This time it is not just about whether to hike or not to hike. There are quite a few indications that the glut of T-bills are also affecting the monetary policy stance.
As I write this the Federal Reserve (FED) has just hiked the Federal Funds Rate target range to 2 – 2.25%. Since the move was widely expected, most analysts got started parsing the statement and digesting FED chairman Powell’s every word to get some lead on how FED policies will be conducted over the coming year. Importantly, with the latest hike the FED has passed the lowest of the long-run estimates for the FFR (including the central tendency lower range) and is, therefore, in some type of neutral rate range. The FED admitted as much, removing the adjective ‘accommodative’ when describing the monetary policy stance.
Source: The Complete Works of Alexander Pelle
With nascent signs of (wage) inflation and still strong growth and labor markets this has implied some tensions, both within the FED and among financial market commentators. Financial market pricing, also noticeable from the OIS-pricing in the graph above, is that FED will hike to the long-run median target and pause indefinitely. However, in a speech by Deputy Governor Lael Brainard a couple of weeks ago, another approach was highlighted – that of separating between long run and short run neutral rates. The gist of the argument is that the FED is free to continue to hike past the long run neutral rate as the short run neutral rate is elevated by tax cuts and another stimulus. Many of the FED-speakers have, it seems, started to warm up to this idea. That said, at the presser following the decision, Governor Powell commented on these ideas with an honest, but less than constructive: “It’s very possible… It depends”. I believe it means that Governor Powell will endorse continued hikes for as long as economic outcomes stay benevolent. (An alternative take is that he will endorse hikes until we know the FED has made a policy mistake.)
In addition to these discussions, there are also market murmurs on the effects on excess reserves and the overall monetary policy stance from Trumpian fiscal policies – especially taking the FED’s balance sheet tightening into consideration.
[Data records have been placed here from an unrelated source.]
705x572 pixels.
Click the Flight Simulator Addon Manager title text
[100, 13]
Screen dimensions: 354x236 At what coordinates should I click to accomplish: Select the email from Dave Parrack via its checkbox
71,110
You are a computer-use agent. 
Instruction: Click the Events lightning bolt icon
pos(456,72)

Obviously, fiscal developments are creating tremors in the FED’s floor system as the higher T-bill rates soak up excess liquidity (at least as long as Interest On Excess Reserves, IOER, is lower than the T-bill rate). One way of illustrating these developments is when plotting the overnight treasury repo rate against the IOER (and the FFR Target rate bands).
As can be seen, while reserves in the system were still ample the IOER was identified as a ceiling but as Treasury issuance has increased in 2018 the IOER has become more of a floor. In the simplest possible terms: It seems that banks have found more profitable ways to put their reserves into good use (buying T-bills) than lending them back to the FED. If ‘excess’ liquidity was indeed excessive, this should not be happening, and the issuance should be dwarfed by the sheer volume of reserves.
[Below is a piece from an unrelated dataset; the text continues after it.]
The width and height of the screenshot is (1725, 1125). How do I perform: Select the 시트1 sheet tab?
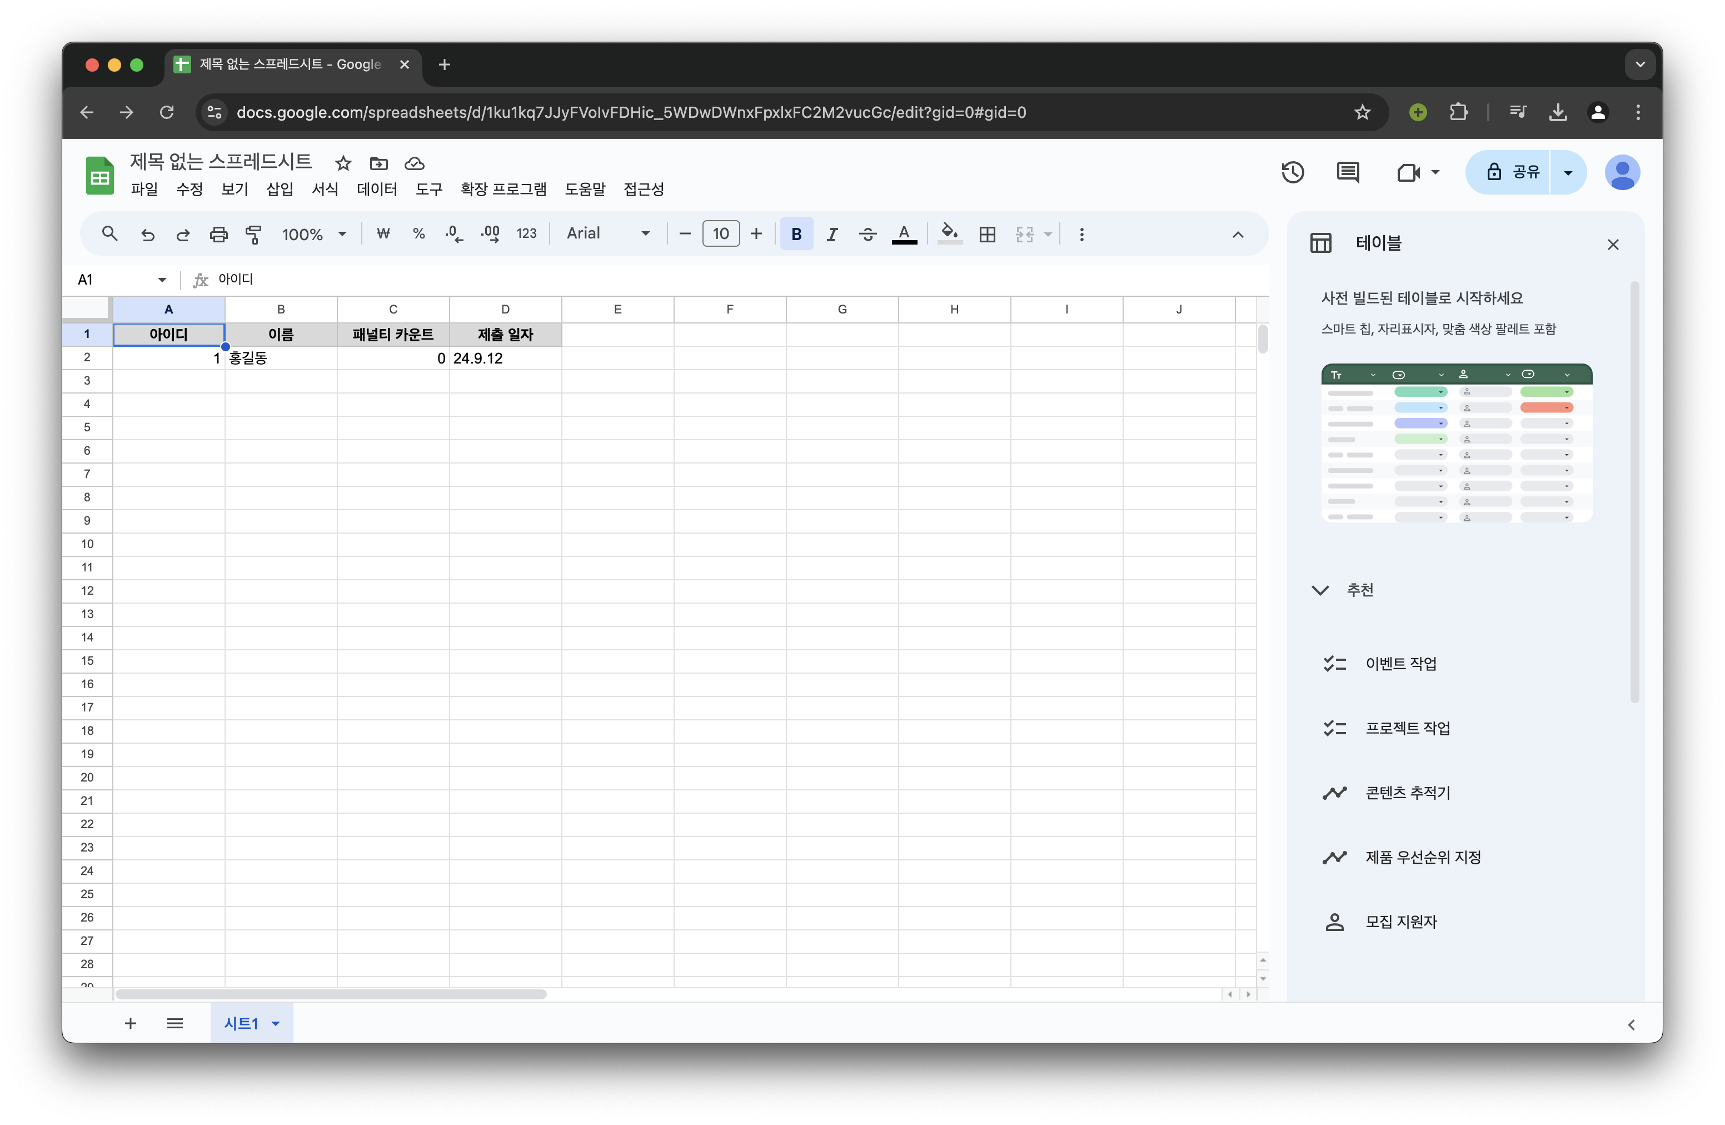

Now, as indicated, maintaining the floor system, and keeping the FED’s desired amount of total reserves in the banking system requires that the IOER is set at a higher level than comparable market interest rates. If that doesn’t materialize, there is of course a chance of a swifter inflation process (as banks will prefer to lend out, increasing demand, raising inflation and so on and so forth). I believe, however, that this is more of a fiscally induced shift by banks. Banks are allocating from holding excess reserves into treasuries, due to the price (and risk) premia currently paid on T-bills. When this ‘arbitrage’ opportunity is exhausted, we will simply – and only – see a different composition of banks’ total reserves.
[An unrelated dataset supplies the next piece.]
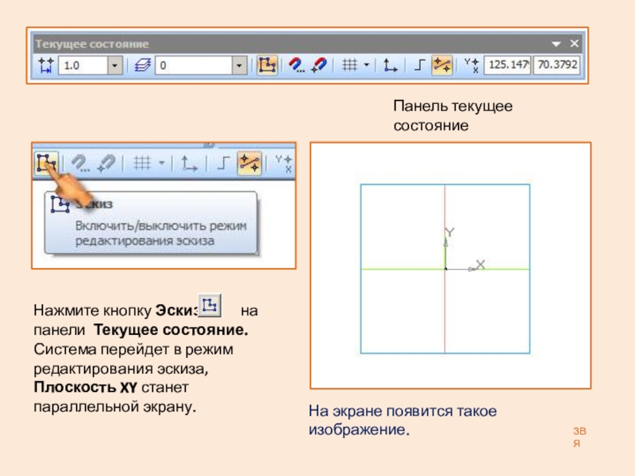Open the cursor step 1.0 dropdown arrow

pos(114,66)
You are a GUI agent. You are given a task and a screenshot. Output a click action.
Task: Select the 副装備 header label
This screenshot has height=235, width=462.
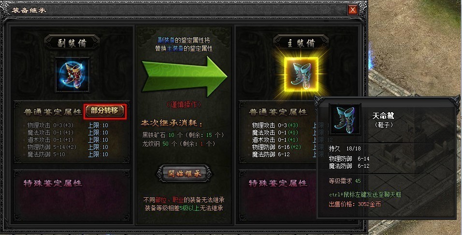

A compositional change could even have been one of the objectives with the relatively smaller (20bp) hike of IOER back in June (when the dark-blue line dips below the upper band in the graph above) since it makes it even more interesting to hold treasuries (or other assets) relative to reserves.
What will be interesting is the way the FED responds if there are not as many excess reserves as generally believed. If they do nothing the supply of liquid T-bills will continue to force (o/n) the federal funds rate upwards until it breaches the upper band of the target range. To be clear, that would constitute an autonomous tightening of monetary policy and serves to explain why *something* must be done.
From my viewpoint, there are two complementary ways of addressing this issue. The better and more sustainable approach is to institute a new monetary control system with, for example, a new repo facility complementing the current reversed repo facility (in the likes of, i.a., the Riksbank), Another, short-term and less controversial solution would probably be to stop – at least temporarily – shrinking the FED balance sheet. This would hopefully maintain enough excess reserves for banks to divert into treasuries and would also give the FED time to work on a longer-term solution.